TASK DIRECTIONS> Write out, from the entries below, exactly the lines that run between the lines holding "ernyőhöz (237, 980)" and "Belépés (206, 2515)", inclusive, and stop there.

EXCERPTED DATA>
**********

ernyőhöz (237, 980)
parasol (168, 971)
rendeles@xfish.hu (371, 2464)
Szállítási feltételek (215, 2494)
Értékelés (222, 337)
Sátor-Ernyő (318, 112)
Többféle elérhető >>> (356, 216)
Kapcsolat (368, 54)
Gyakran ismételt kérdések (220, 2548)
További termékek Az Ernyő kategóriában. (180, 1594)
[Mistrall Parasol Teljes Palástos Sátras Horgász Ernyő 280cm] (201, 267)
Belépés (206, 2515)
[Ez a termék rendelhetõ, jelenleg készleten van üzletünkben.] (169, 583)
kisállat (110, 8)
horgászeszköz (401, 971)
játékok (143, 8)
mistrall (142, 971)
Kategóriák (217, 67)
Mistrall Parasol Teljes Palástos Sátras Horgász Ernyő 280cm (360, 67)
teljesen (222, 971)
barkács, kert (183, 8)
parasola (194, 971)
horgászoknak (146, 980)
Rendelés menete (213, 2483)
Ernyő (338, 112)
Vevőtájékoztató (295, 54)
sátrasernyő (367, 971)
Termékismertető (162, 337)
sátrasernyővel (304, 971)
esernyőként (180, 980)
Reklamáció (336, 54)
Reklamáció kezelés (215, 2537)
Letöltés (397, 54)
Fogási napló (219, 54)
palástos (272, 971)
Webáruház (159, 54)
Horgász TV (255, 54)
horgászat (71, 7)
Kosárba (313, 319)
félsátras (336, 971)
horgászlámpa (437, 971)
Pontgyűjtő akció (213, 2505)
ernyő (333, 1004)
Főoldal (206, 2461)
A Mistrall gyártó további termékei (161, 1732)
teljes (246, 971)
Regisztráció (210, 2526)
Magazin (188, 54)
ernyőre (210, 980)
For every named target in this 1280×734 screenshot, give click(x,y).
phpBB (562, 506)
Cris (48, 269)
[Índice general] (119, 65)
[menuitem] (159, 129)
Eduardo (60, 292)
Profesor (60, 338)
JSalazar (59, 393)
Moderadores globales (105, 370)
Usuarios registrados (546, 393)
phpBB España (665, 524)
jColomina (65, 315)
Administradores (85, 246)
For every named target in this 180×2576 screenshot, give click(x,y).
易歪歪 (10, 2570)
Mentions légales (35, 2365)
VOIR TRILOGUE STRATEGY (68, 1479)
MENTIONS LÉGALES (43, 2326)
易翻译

**********

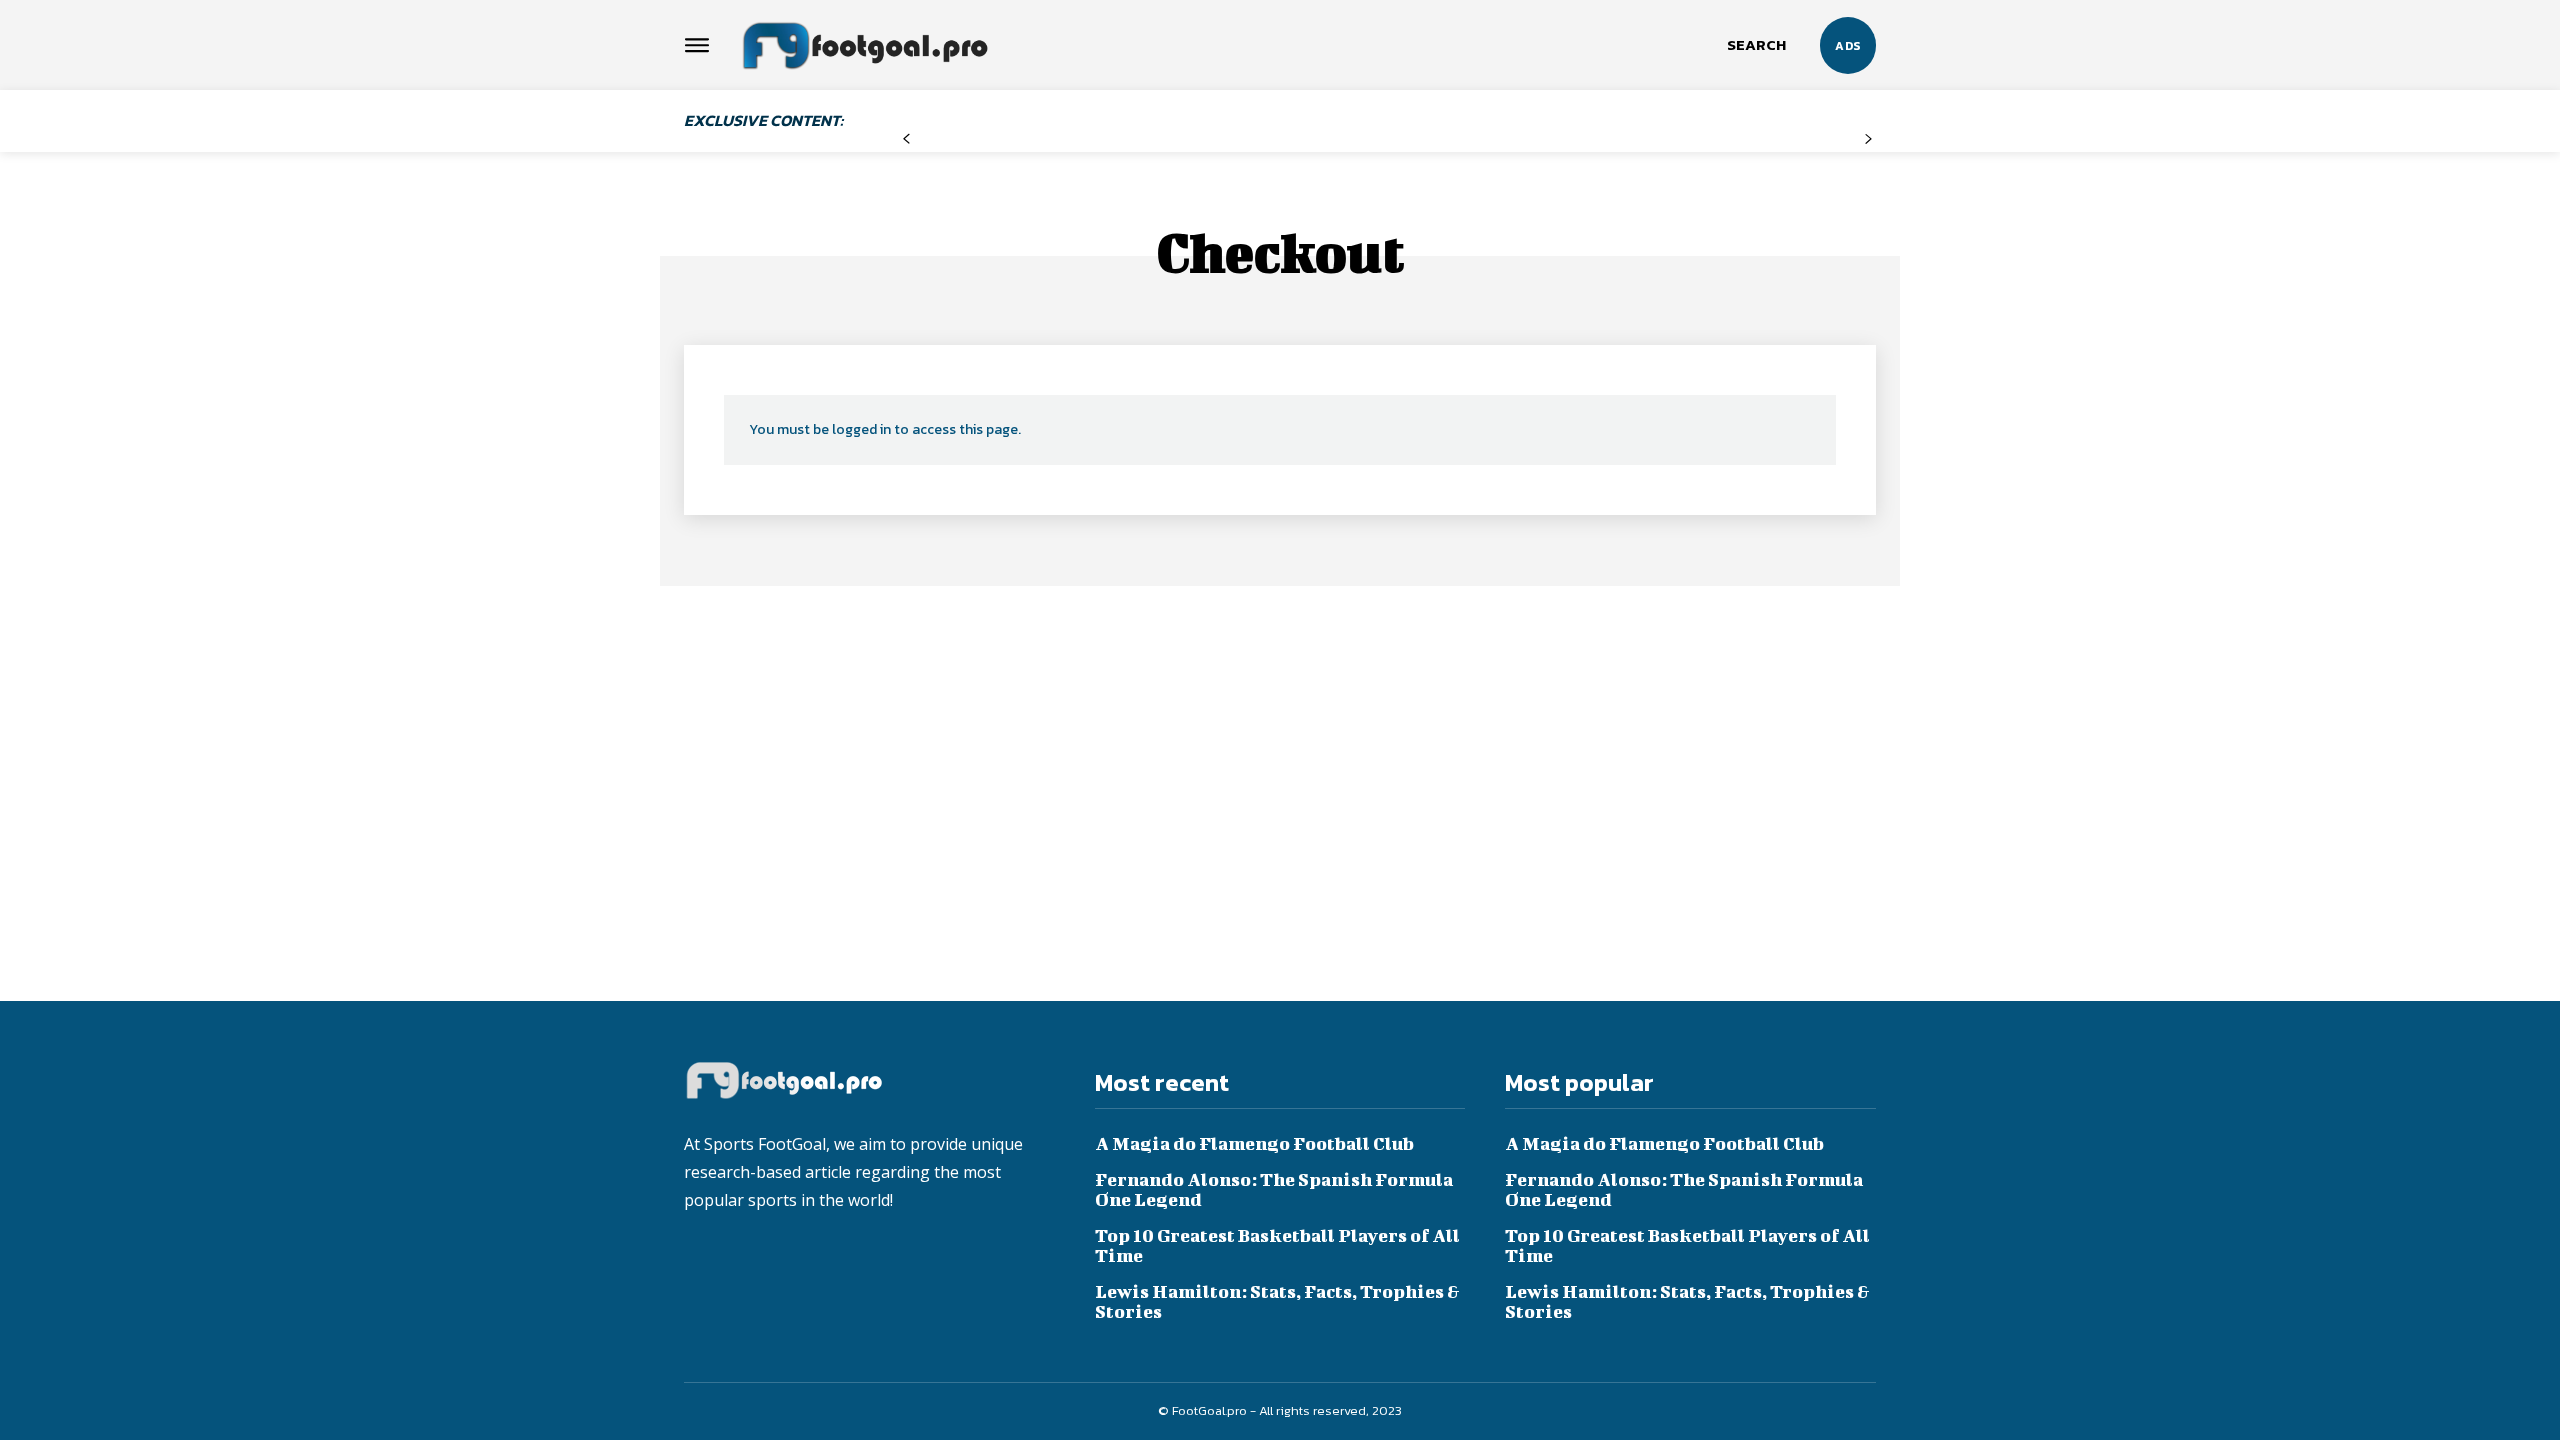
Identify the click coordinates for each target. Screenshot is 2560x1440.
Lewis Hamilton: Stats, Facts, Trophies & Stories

**********

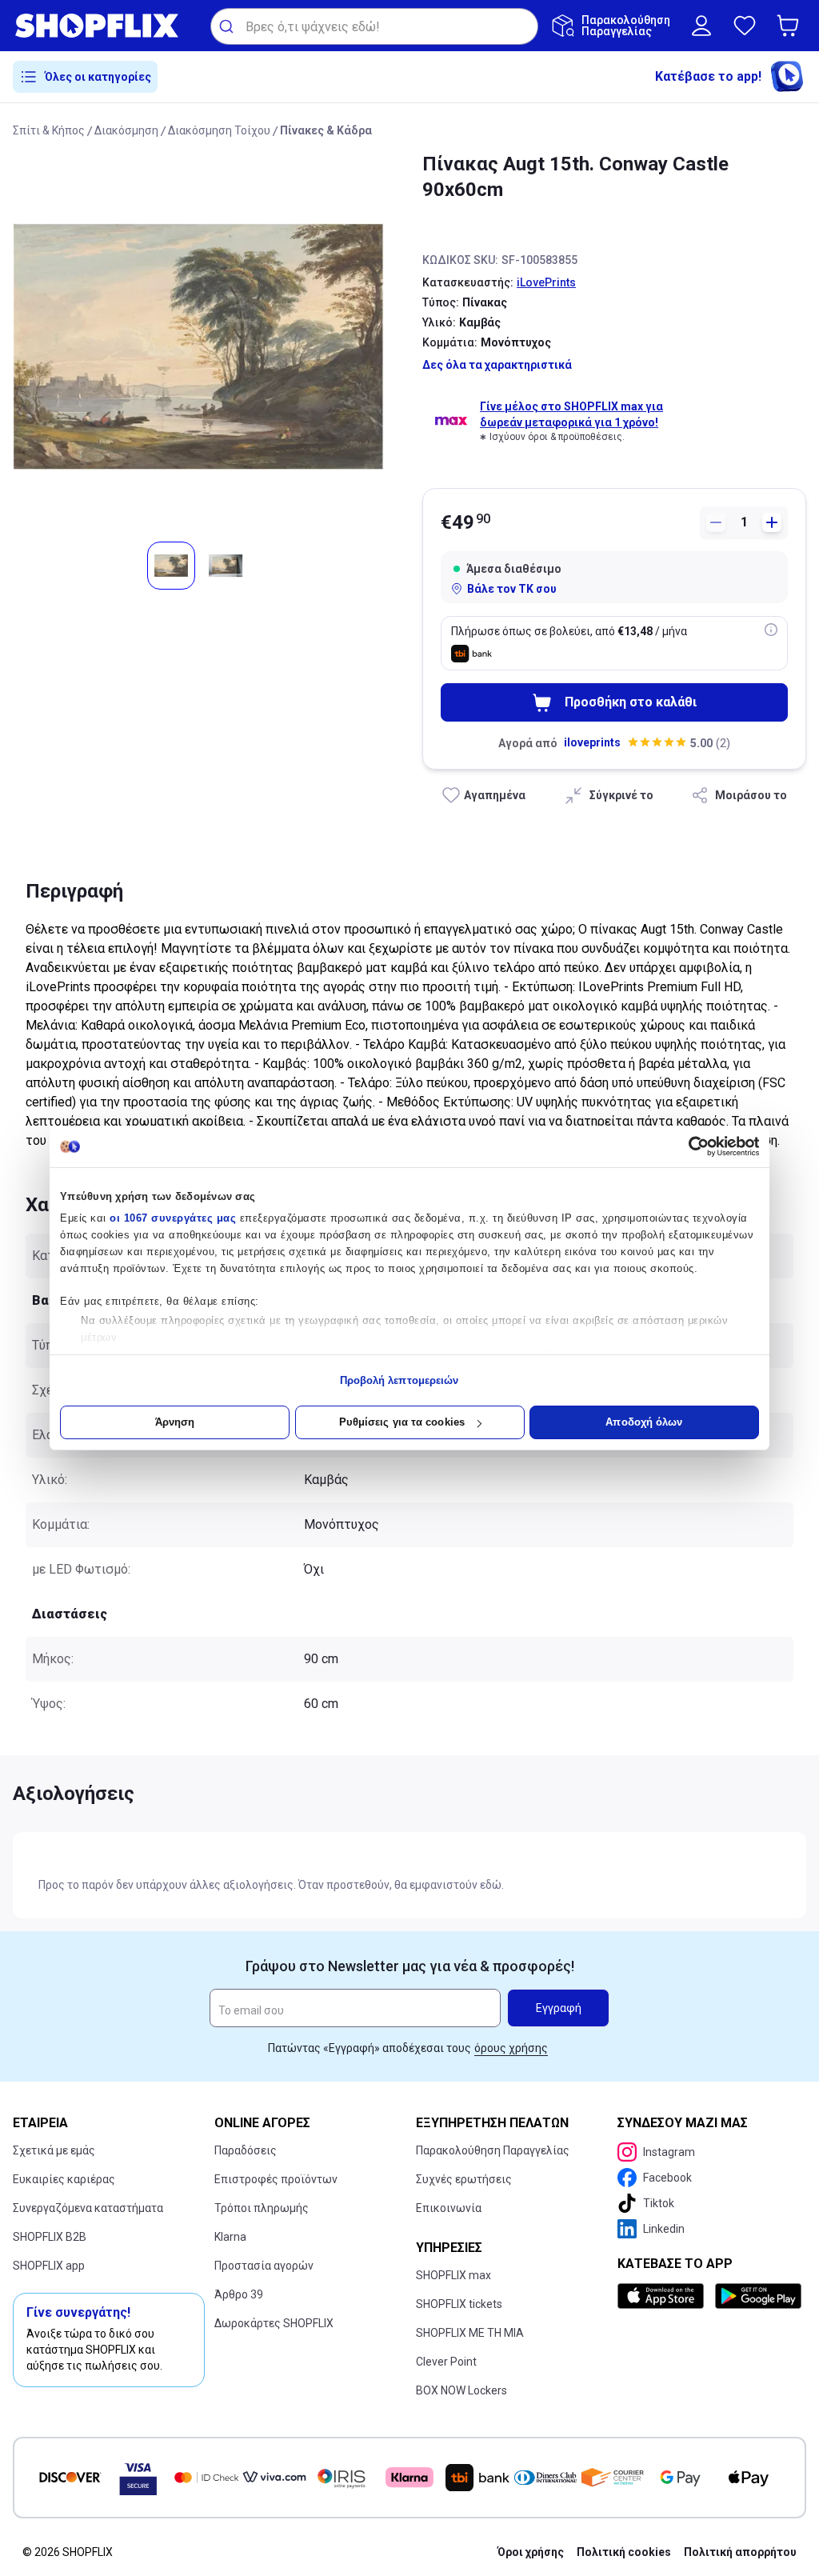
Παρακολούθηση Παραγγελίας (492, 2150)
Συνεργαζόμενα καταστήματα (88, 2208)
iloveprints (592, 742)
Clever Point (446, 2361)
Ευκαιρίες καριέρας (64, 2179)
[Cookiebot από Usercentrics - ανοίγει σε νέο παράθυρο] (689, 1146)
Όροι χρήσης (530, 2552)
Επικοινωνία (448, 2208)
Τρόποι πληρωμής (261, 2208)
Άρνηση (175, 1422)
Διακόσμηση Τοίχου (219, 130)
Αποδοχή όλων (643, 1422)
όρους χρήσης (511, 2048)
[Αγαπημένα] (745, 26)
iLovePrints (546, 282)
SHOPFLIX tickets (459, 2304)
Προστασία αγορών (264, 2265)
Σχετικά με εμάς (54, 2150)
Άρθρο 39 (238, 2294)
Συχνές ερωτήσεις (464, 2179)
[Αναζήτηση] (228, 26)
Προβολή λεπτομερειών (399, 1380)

**********

REPLY>
ernyőhöz (237, 980)
parasol (168, 971)
rendeles@xfish.hu (371, 2464)
Szállítási feltételek (215, 2494)
Értékelés (222, 337)
Sátor-Ernyő (318, 112)
Többféle elérhető >>> (356, 216)
Kapcsolat (368, 54)
Gyakran ismételt kérdések (220, 2548)
További termékek Az Ernyő kategóriában. (180, 1594)
[Mistrall Parasol Teljes Palástos Sátras Horgász Ernyő 280cm] (201, 267)
Belépés (206, 2515)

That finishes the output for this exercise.